Task prompt
Put the lines below into a JSON list of strings, with one string for each line and no blank lines.

[Interface element records]
(begin)

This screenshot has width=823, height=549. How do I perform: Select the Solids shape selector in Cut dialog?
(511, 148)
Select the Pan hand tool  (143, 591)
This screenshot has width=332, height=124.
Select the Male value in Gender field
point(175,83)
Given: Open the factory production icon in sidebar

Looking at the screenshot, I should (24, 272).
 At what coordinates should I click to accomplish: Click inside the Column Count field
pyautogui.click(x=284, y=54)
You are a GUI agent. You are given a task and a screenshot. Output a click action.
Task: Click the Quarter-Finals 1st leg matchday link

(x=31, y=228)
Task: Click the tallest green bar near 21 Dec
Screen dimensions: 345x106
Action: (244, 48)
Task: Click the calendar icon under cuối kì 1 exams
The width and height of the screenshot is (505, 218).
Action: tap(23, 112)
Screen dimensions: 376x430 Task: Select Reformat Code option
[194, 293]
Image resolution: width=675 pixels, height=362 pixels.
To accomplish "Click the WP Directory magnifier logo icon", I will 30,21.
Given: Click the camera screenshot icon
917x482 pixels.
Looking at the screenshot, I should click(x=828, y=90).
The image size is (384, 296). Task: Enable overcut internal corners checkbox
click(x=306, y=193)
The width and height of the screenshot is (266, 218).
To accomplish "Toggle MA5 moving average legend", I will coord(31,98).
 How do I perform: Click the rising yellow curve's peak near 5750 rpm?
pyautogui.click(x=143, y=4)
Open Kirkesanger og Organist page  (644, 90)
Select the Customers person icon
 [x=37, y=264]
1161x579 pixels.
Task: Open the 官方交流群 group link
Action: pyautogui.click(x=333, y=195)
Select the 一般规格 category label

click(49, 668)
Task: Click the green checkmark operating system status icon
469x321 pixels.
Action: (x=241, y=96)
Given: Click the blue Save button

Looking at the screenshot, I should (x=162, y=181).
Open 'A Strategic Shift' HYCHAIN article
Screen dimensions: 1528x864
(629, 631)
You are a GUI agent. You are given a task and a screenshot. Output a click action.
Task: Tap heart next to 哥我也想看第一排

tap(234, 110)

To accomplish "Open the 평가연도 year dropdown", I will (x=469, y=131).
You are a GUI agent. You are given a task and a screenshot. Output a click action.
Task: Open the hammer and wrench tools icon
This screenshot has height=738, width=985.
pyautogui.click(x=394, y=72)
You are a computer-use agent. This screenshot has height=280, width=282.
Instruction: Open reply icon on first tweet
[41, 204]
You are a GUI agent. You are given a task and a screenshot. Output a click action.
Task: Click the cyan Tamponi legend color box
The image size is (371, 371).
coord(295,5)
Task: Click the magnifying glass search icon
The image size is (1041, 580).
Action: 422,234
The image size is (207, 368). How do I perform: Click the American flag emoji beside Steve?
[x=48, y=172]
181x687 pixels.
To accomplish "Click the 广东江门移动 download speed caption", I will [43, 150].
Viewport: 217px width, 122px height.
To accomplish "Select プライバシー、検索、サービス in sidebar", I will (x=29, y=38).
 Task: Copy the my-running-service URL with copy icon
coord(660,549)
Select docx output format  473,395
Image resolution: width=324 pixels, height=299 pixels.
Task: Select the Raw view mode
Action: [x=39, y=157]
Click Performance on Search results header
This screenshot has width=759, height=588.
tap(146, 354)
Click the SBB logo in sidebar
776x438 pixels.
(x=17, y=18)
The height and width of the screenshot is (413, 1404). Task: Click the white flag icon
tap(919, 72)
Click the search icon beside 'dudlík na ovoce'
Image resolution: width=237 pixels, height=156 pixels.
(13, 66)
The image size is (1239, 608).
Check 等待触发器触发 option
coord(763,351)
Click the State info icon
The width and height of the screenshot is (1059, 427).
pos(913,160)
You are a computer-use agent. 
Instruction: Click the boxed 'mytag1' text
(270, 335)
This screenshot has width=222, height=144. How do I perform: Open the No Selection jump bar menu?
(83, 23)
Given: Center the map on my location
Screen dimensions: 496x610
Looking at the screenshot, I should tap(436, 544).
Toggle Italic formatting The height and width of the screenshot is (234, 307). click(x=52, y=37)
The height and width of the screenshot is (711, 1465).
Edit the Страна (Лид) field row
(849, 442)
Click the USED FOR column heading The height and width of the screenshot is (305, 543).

(end)

Solved exercise
[
  "This screenshot has width=823, height=549. How do I perform: Select the Solids shape selector in Cut dialog?",
  "(511, 148)",
  "Select the Pan hand tool  (143, 591)",
  "This screenshot has width=332, height=124.",
  "Select the Male value in Gender field",
  "point(175,83)",
  "Given: Open the factory production icon in sidebar",
  "Looking at the screenshot, I should (24, 272).",
  " At what coordinates should I click to accomplish: Click inside the Column Count field",
  "pyautogui.click(x=284, y=54)",
  "You are a GUI agent. You are given a task and a screenshot. Output a click action.",
  "Task: Click the Quarter-Finals 1st leg matchday link",
  "(x=31, y=228)",
  "Task: Click the tallest green bar near 21 Dec",
  "Screen dimensions: 345x106",
  "Action: (244, 48)",
  "Task: Click the calendar icon under cuối kì 1 exams",
  "The width and height of the screenshot is (505, 218).",
  "Action: tap(23, 112)",
  "Screen dimensions: 376x430 Task: Select Reformat Code option",
  "[194, 293]",
  "Image resolution: width=675 pixels, height=362 pixels.",
  "To accomplish \"Click the WP Directory magnifier logo icon\", I will 30,21.",
  "Given: Click the camera screenshot icon",
  "917x482 pixels.",
  "Looking at the screenshot, I should click(x=828, y=90).",
  "The image size is (384, 296). Task: Enable overcut internal corners checkbox",
  "click(x=306, y=193)",
  "The width and height of the screenshot is (266, 218).",
  "To accomplish \"Toggle MA5 moving average legend\", I will coord(31,98).",
  " How do I perform: Click the rising yellow curve's peak near 5750 rpm?",
  "pyautogui.click(x=143, y=4)",
  "Open Kirkesanger og Organist page  (644, 90)",
  "Select the Customers person icon",
  " [x=37, y=264]",
  "1161x579 pixels.",
  "Task: Open the 官方交流群 group link",
  "Action: pyautogui.click(x=333, y=195)",
  "Select the 一般规格 category label",
  "click(49, 668)",
  "Task: Click the green checkmark operating system status icon",
  "469x321 pixels.",
  "Action: (x=241, y=96)",
  "Given: Click the blue Save button",
  "Looking at the screenshot, I should (x=162, y=181).",
  "Open 'A Strategic Shift' HYCHAIN article",
  "Screen dimensions: 1528x864",
  "(629, 631)",
  "You are a GUI agent. You are given a task and a screenshot. Output a click action.",
  "Task: Tap heart next to 哥我也想看第一排",
  "tap(234, 110)",
  "To accomplish \"Open the 평가연도 year dropdown\", I will (x=469, y=131).",
  "You are a GUI agent. You are given a task and a screenshot. Output a click action.",
  "Task: Open the hammer and wrench tools icon",
  "This screenshot has height=738, width=985.",
  "pyautogui.click(x=394, y=72)",
  "You are a computer-use agent. This screenshot has height=280, width=282.",
  "Instruction: Open reply icon on first tweet",
  "[41, 204]",
  "You are a GUI agent. You are given a task and a screenshot. Output a click action.",
  "Task: Click the cyan Tamponi legend color box",
  "The image size is (371, 371).",
  "coord(295,5)",
  "Task: Click the magnifying glass search icon",
  "The image size is (1041, 580).",
  "Action: 422,234",
  "The image size is (207, 368). How do I perform: Click the American flag emoji beside Steve?",
  "[x=48, y=172]",
  "181x687 pixels.",
  "To accomplish \"Click the 广东江门移动 download speed caption\", I will [43, 150].",
  "Viewport: 217px width, 122px height.",
  "To accomplish \"Select プライバシー、検索、サービス in sidebar\", I will (x=29, y=38).",
  " Task: Copy the my-running-service URL with copy icon",
  "coord(660,549)",
  "Select docx output format  473,395",
  "Image resolution: width=324 pixels, height=299 pixels.",
  "Task: Select the Raw view mode",
  "Action: [x=39, y=157]",
  "Click Performance on Search results header",
  "This screenshot has width=759, height=588.",
  "tap(146, 354)",
  "Click the SBB logo in sidebar",
  "776x438 pixels.",
  "(x=17, y=18)",
  "The height and width of the screenshot is (413, 1404). Task: Click the white flag icon",
  "tap(919, 72)",
  "Click the search icon beside 'dudlík na ovoce'",
  "Image resolution: width=237 pixels, height=156 pixels.",
  "(13, 66)",
  "The image size is (1239, 608).",
  "Check 等待触发器触发 option",
  "coord(763,351)",
  "Click the State info icon",
  "The width and height of the screenshot is (1059, 427).",
  "pos(913,160)",
  "You are a computer-use agent. ",
  "Instruction: Click the boxed 'mytag1' text",
  "(270, 335)",
  "This screenshot has width=222, height=144. How do I perform: Open the No Selection jump bar menu?",
  "(83, 23)",
  "Given: Center the map on my location",
  "Screen dimensions: 496x610",
  "Looking at the screenshot, I should tap(436, 544).",
  "Toggle Italic formatting The height and width of the screenshot is (234, 307). click(x=52, y=37)",
  "The height and width of the screenshot is (711, 1465).",
  "Edit the Страна (Лид) field row",
  "(849, 442)",
  "Click the USED FOR column heading The height and width of the screenshot is (305, 543)."
]